The Standard Creepiness Rule states that if we define an individual's age as x, said individual should not date anyone under:

<math>\frac{x}{2}+7</math>

By extension, this equation then also defines the maximum age an individual can date:

<math>2\,(x-7)</math>

And similarly, a combined equation will demonstrate the increasing prospective pool as one ages:

<math>2\,(x-7) - (\frac{x}{2}+7)</math>

Now, this (boring) graph shows only the ages available. However does not take into account either the population of each age bracket (something which would require individual research), nor the percentage of those who are single in each age bracket.

It has been suggested however that graphing these equations will help boost your self-esteem, and generally give you something nice to put on your wall.

The Drake Equation

A commonly noted problem however is that environmental factors often decrease the ability of individuals to find someone with mutual interest; so that despite the fact that the estimated dating pool only increases with age, the experienced dating pool seems to be much smaller. Integral to this flaw in the equations is the shift of the 14 to 18 year highschool-oriented environment to an 18+ university/work environment, where age groups are unclearly defined, puberty has past, and mutual interests are less common - not to mention the increase in long-term committed relationships.

As such there are a variety of new variables to factor into any attempt at predictive equations, and thus we require a more detailed equation to handle this. The closest simile that currently exists is the Drake Equation.

The comparison between the Drake Equation's method for assessing intelligent life in space and the likelihood of finding a girlfriend was first made in 1999 in Germany, although was expanded on more recently (2009-2010) in the UK.
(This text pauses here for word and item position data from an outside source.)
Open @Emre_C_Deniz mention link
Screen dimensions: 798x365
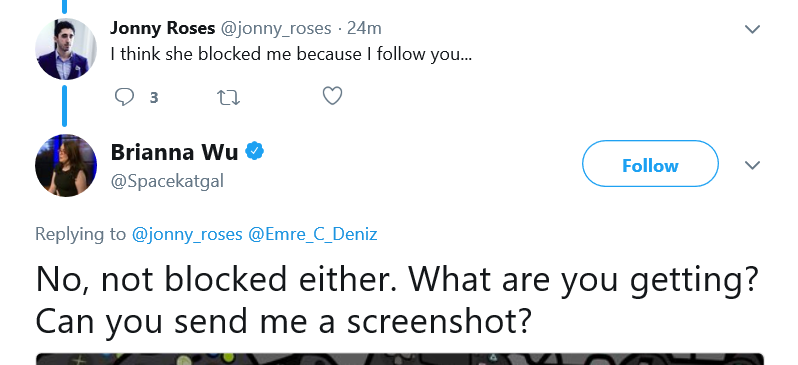[312, 234]
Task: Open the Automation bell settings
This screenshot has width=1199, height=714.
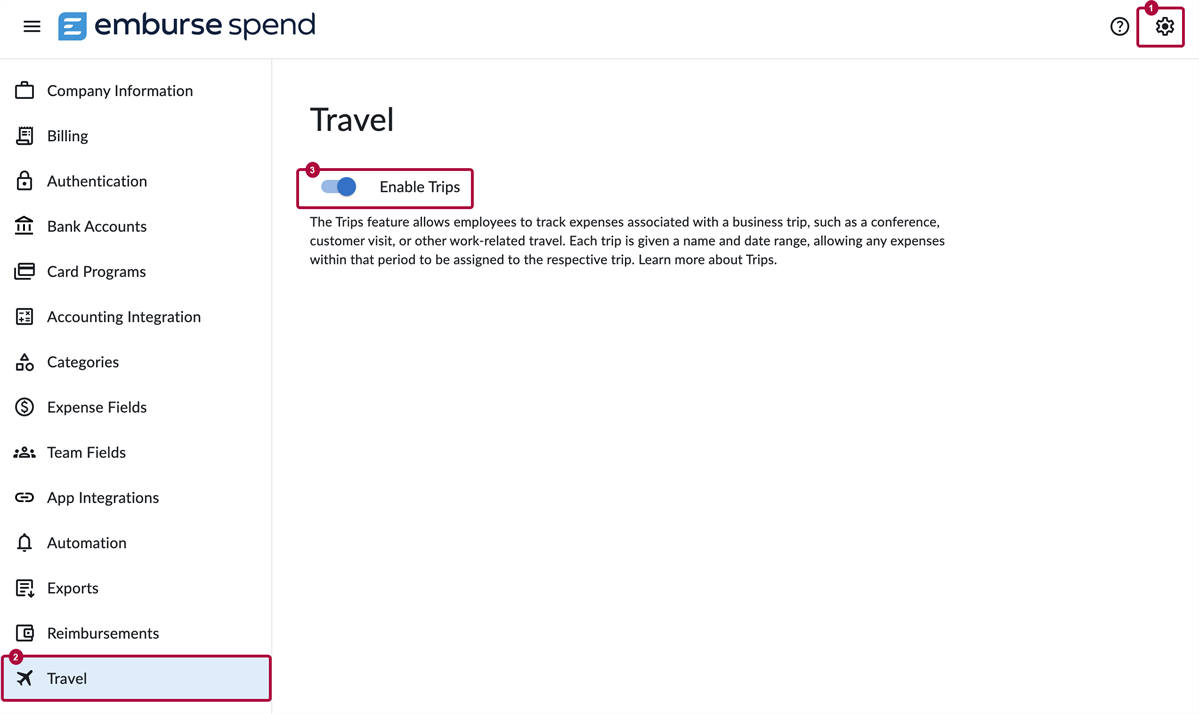Action: point(87,542)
When applied to dating, the simplest (and most cynical) way of expressing the Drake Equation is probably as follows:


<math>G = N \cdot f_W \cdot f_L \cdot f_A \cdot f_B \cdot f_S </math>


Where:

<math>G</math> = The number of potential boyfriends/girlfriends

<math>N</math> = The current population total in your country

<math>f_W</math> = The fraction of the population that is male/female (generally around 0.49 for males and 0.51 for females, but can vary)
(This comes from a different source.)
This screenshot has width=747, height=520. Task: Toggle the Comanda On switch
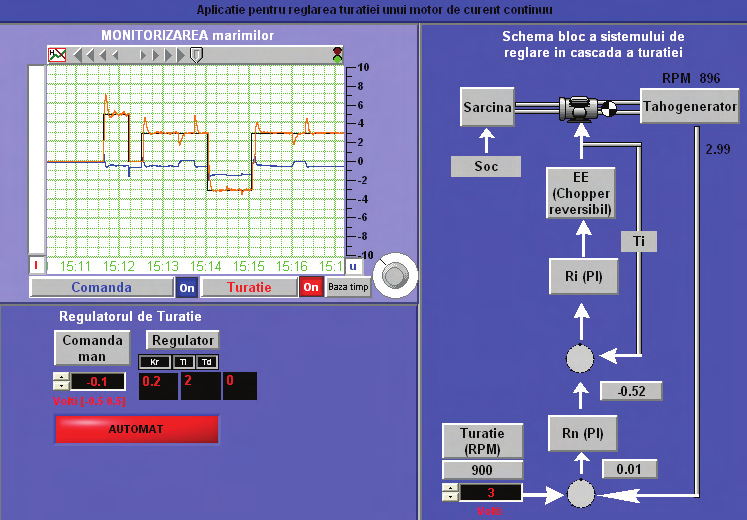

<math>f_L</math> = The fraction of the male/female population who live in your city

<math>f_A</math> = The fraction of the males/females in your city who are within the appropriate age range

<math>f_M</math> = The fraction of those who are not in a committed relationship

<math>f_B</math> = The fraction of those you find physically attractive

<math>f_S</math> = The fraction of those who you can actually enjoy being around


Effectively, what the equation does is establish population figures to work from, cuts down that population based on issues of proximity, applies the previously mentioned Standard Creepiness Rule to the proximal population, removes the portion of the pool who are unavailable and then applies personal taste (which may be a bit hard to quantify in exact figures, but standard practice would be to assume you're aiming for the "upper 25%" or 0.25 in each category - vary to taste).

Varying Proximity

Of course the equation as given above is limited to a very specific population. People travel, we have the internet, the population as given may not be wholly accurate to any given individual. Most of us know people overseas, or in other cities, and there are numerous vectors through which you can meet prospective new dating partners which don't conform to the model as given above. And most individuals are probably isolated from parts of the population in the above model as well, meaning that while it gives the dating pool for your city, it may not give your actual available dating pool for you as an individual.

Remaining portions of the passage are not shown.